Storage and expansion are built around practical developer needs. The K3 series supports eMMC 5.1, SD card storage, and M.2 NVMe SSDs via PCIe Gen3 x4, giving it far more flexibility than typical hobby SBCs when you need fast local model storage and quick loading. Multimedia capabilities include 4K decode up to 120 fps (H.265/VP9) and 4K encode up to 60 fps, which can be useful for edge AI video workloads such as smart cameras or real-time analytics.

Form factor is where the K3 series gets especially interesting. Sipeed is offering both a compute module approach and a compact Pico-ITX style board. The K3 CoM260 Kit is a 69.6mm x 45mm module using a 260-pin SO-DIMM slot, and it’s designed to be hardware compatible with Jetson Orin Nano carrier boards. That means builders who already have cases, carrier boards, or embedded designs can potentially transition from an ARM-based setup to RISC-V with less friction than usual.
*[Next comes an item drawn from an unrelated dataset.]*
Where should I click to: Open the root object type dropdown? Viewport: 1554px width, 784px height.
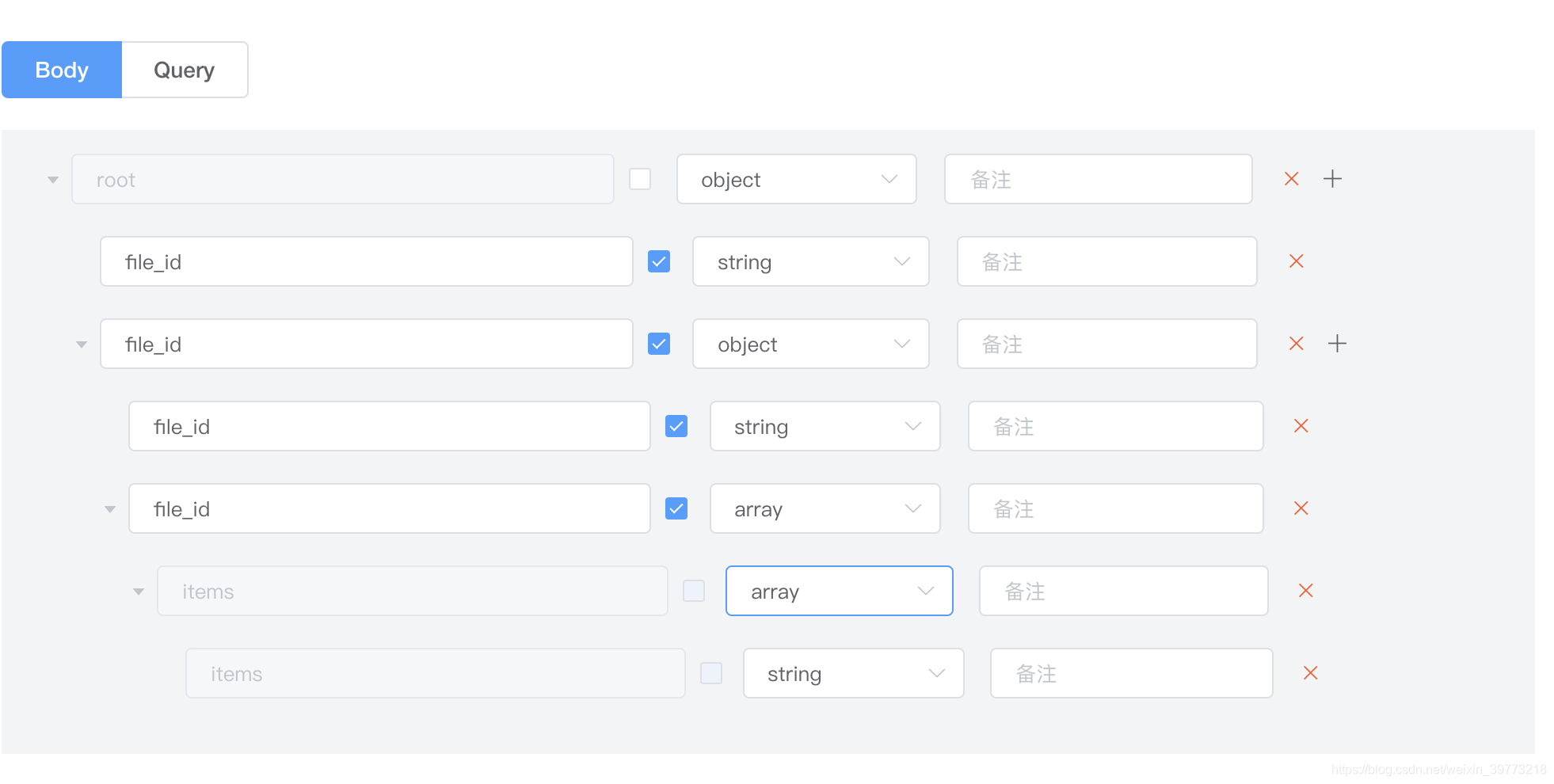[x=796, y=179]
Meanwhile, the K3 Pico-ITX board targets small but capable embedded builds. It emphasizes strong connectivity and modern I/O, including onboard 10GbE plus an additional Gigabit LAN for high-throughput edge deployments. Power and connectivity are streamlined with dual USB Type-C ports supporting USB Power Delivery and Alt DisplayPort, allowing for simpler setups that don’t require bulky adapters. The board is also offered with onboard unified LPDDR5 memory options (16GB or 32GB), tuned for AI throughput needs.

On the software side, the platform is listed with support for a Debian-based OS (Bianbu OS), Docker, and RISC-V KVM virtualization. Sipeed also mentions Ubuntu 26.04 and ROS support for the broader ecosystem, which will matter to robotics developers and teams building AI-powered edge systems.

In terms of sizing, the K3 series remains compact even with cooling in place, with listed dimensions around 103mm x 90.5mm x 35mm when equipped with a heatsink (depending on configuration). That keeps it within the realm of small embedded boxes, industrial controllers, and space-constrained AI appliances.

Pricing lands in “premium SBC” territory. The 8GB models are listed at $299–$309, while the 32GB versions range from $629–$639, with about a $10 difference between the kit and the ITX-style board. For context, an 8GB Jetson Orin Nano system can be found for less, but Sipeed is betting that RISC-V fans and local LLM builders will value the K3’s AI positioning, memory bandwidth, and upgrade-friendly compatibility with existing carrier board ecosystems.

For anyone looking to build a small AI machine capable of running large language models locally—especially in edge deployments where privacy and low latency matter—the Sipeed K3 series stands out as an intriguing new option in the growing world of RISC-V AI hardware.